Violetta menguap, sekali lagi.
"Padahal masih jam 9 pagi. Tapi, rasanya ngantuk. Aku sama sekali tidak insomnia. Hanya saja, seolah ini sudah kebiasaan." Violetta sesekali menghisap tembakaunya agar bisa mengurangi kantuk.
"Oh, hantu kecil itu pasti kamu perintahkan mengintai?" Violetta baru saja menerawang kedalam Nirvana, dan melihat itu.
Mungkin inilah kenapa ia disebut, seer.
"Benar," kata Nirvana.
"Ada sesuatu?" Tanya Violetta.
"Mereka adalah kombatan dalam kelompok yang dipimpin seorang dhampir," ujar Nirvana.
"Setengah pamvire?" Violetta melebarkan mata.
"Aku tidak tahu nama aslinya, tapi mereka menyebut ketua kelompok sebagai Alucard," ujar Nirvana.
Atas penjelasan Nirvana, Violetta tersenyum penuh arti.
"Sepertinya akan ada sesuatu yang terjadi." Violetta menduga-duga.
Violetta menghisap pipa kayunya, menghela napas asapnya. Violetta terlihat menenangkan dirinya.
"Bulan ini gak ada bulan darah. Persiapan untuk menghadapi sang villain akan lebih panjang lagi.

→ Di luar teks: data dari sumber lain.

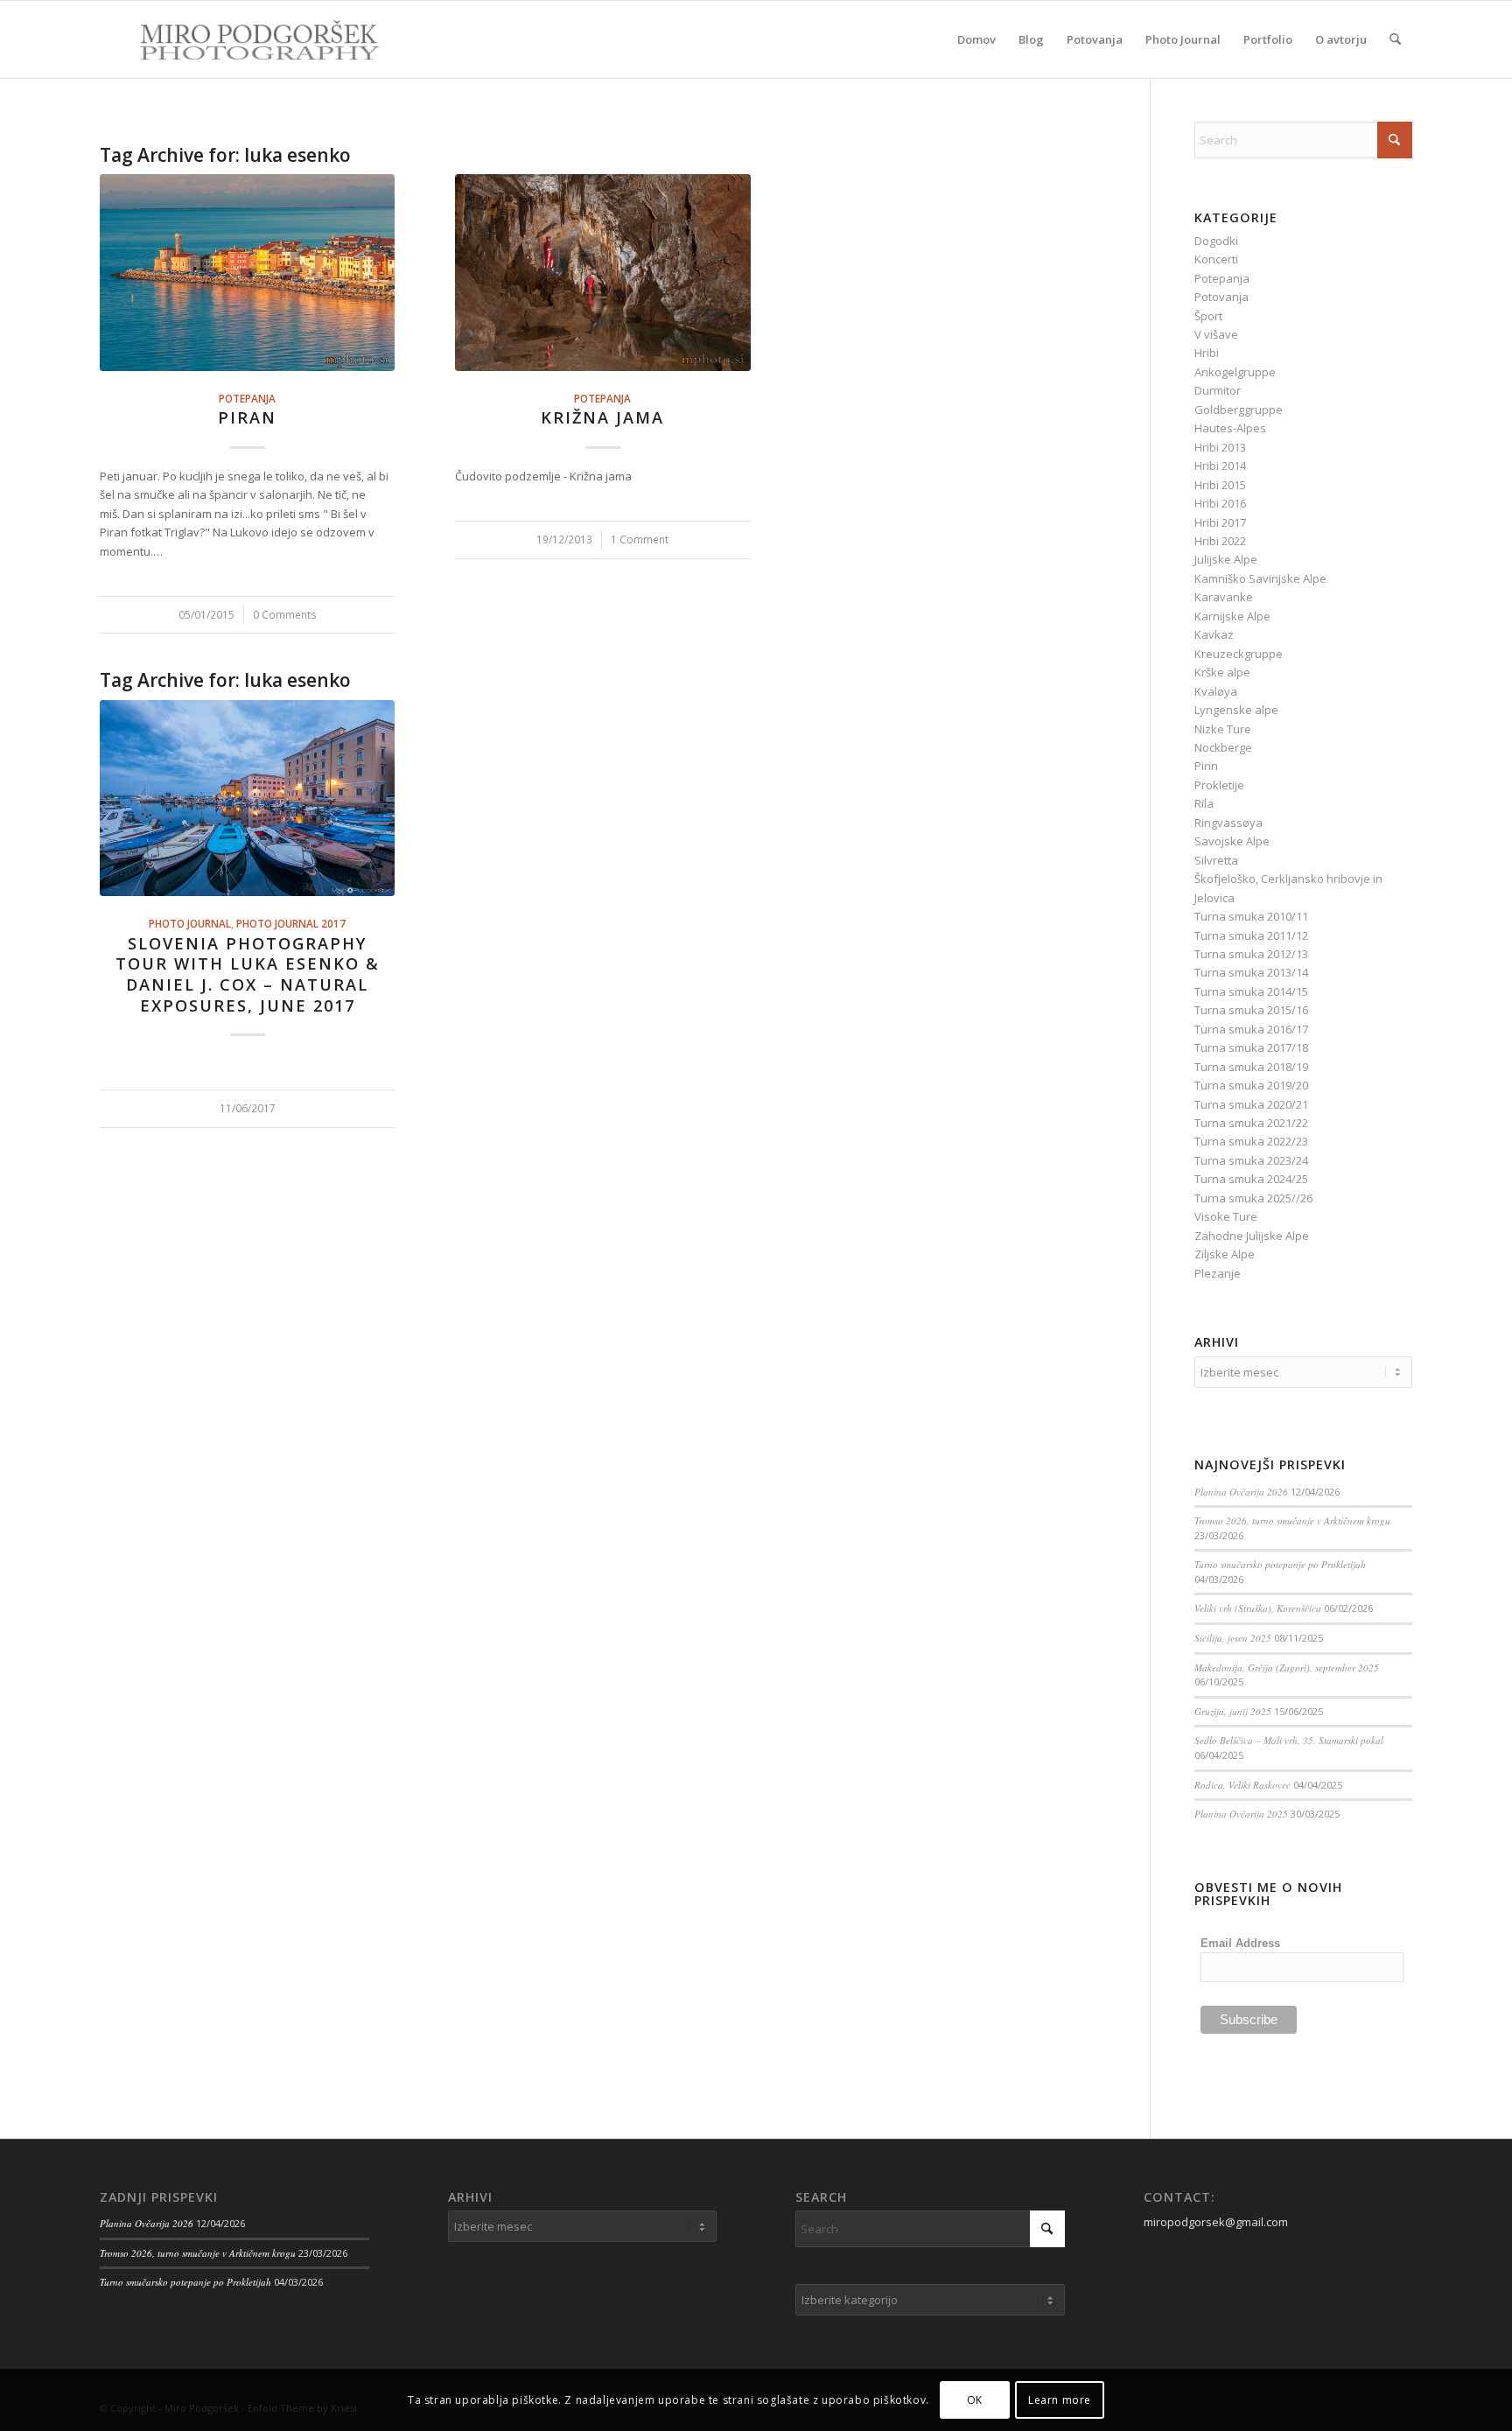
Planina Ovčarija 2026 (1241, 1491)
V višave (1216, 334)
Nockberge (1223, 747)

Untuk bukan purnama nanti, bersantai lah!"" Violetta semakin intens menghisap dan menghembuskan asap tembakau.
"Baguslah," balas Nirvana.
Tidak banyak pembicaraan lagi, Nirvana bergegas pergi.
***************
Lorong sekolah.
Berjalan dilorong, menjalani rute patroli sekolah.
Selang beberapa menit, Nirvana bertemu dengan Mark.
Mereka saling tegur sapa.
"Terimakasih telah membujuk sepupuku." Mark berterima kasih kepada Nirvana.

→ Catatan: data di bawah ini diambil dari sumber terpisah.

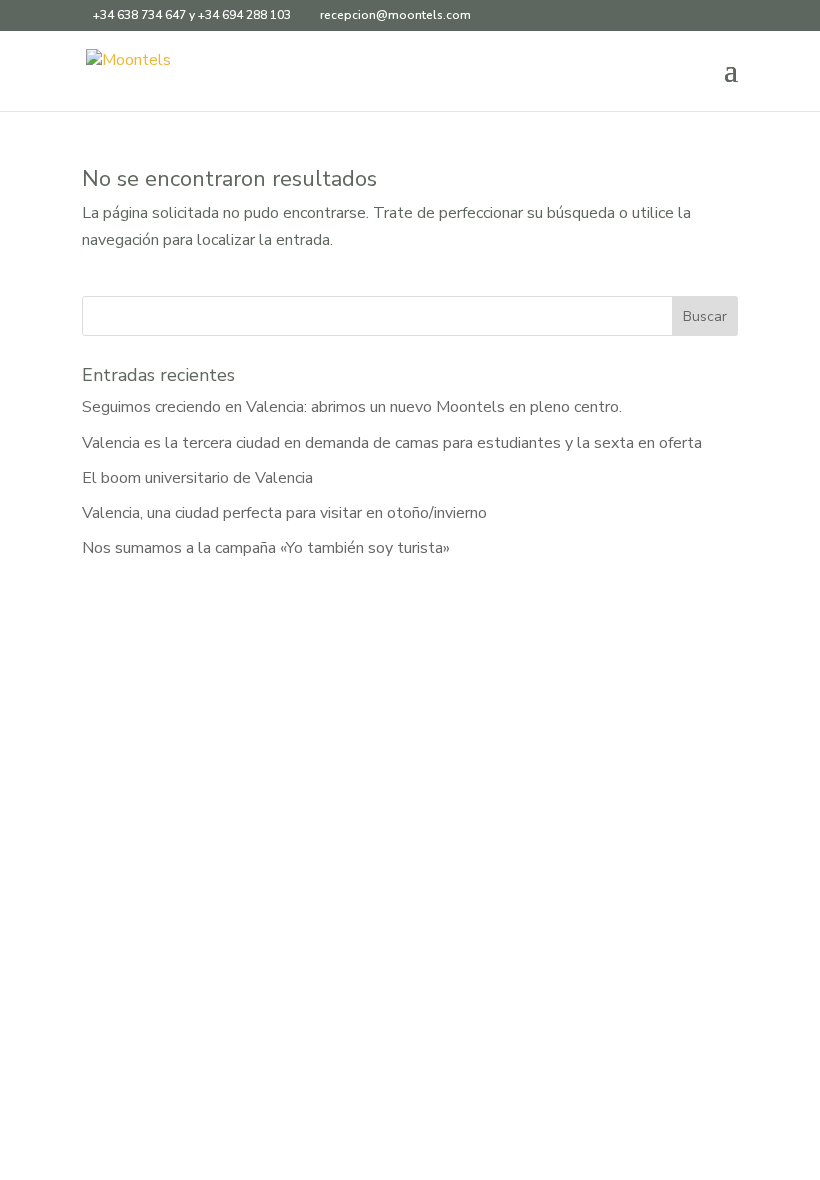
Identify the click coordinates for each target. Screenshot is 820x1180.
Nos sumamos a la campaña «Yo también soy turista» (266, 548)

"Sama-sama," balas Nirvana.
"Ayo kita razia anak-anak bandel!" Mark melangkah kesisi lorong lain.
Mereka berdua hendak patroli dilorong.
"Ngomong-ngomong, Maya cantik bukan." Mark mencoba memulai pembicaraan yang agak terbuka.
"Apa--" Nirvana terkejut.
"Bercanda," seru Mark.
Ternyata ada satu orang pelajar pembolos. Bahkan dia berani tuk menunjukkan wajahnya didepan penjaga sekolah. Siswa kelas tiga dengan rambut pirangnya.
Berada dipertigaan lorong. Jovan memanggil dua penjaga.
"Kalian," seru Jovan.
"Jovan?" Mark terkejut.
"Tidak usah terkejut, dasar penjaga amatiran." Jovan berdiri dengan ekspresi yang angkuh, bikin kesal.
"Tengil!" Mark mengepal tinju.
"Aku mau bicara dengan rekan barumu!" Jovan menatap Mark sambil menunjuk Nirvana.
"Silahkan, pirang." Mark dengan jengkel membuang muka.
"Kamu yang sering bersama Anna bukan?" Tanya Jovan.
"Iya." Nirvana mengangguk.
"Hati-hati terhadapnya. Anna itu entitas yang melampaui manusia biasa. Mata mistiknya berbahaya. Rumornya ada anak Nagini yang berada dibeberapa sekolah. Tentu Nagini tidak bisa beranak-pinak karena Nagini adalah mahluk mitos, sana seperti Phoenix. Ada semacam sihir kuno yang bisa menyalin kekuatan sihir mahluk mitos pada seorang manusia." Itul penjelasan Jovan, iamengetahui banyak. Jovan bukan orang sembarangan.
"Sekali lagi hati-hati!" Jovan yang biasanya berbuat onar dan juga pelanggar aturan, kini memberi tindak-tanduk yang lebih friendly.
Tiba-tiba seseorang muncul dari belokan dipertigaan lorong ini.
"Pantas saja aku mencium aroma nostalgia. Sudah kuduga anak itu berbau ular Nagini." Seorang yang berseragam butler muncul.
"Kamu siapa?" Tanya Jovan, yang memberi respon kaget.
"Sejatinya aku adalah Phoenix. Aku pernah berhadapan dengan Nagini dalam beberapa waktu. Nagini asli, bukan copy. Aku adalah Servant tuk pewaris house of Charlotte. Namaku adalah Theodore."
Setelah memberi gestur hormat, Theodore menunjukkan wujudnya yang asli. Menjadi burung merah dengan banyak ekor bercabang, ekornya panjang. Sayapnya merah keemasan. Ada udara panas dari kepakan sayapnya.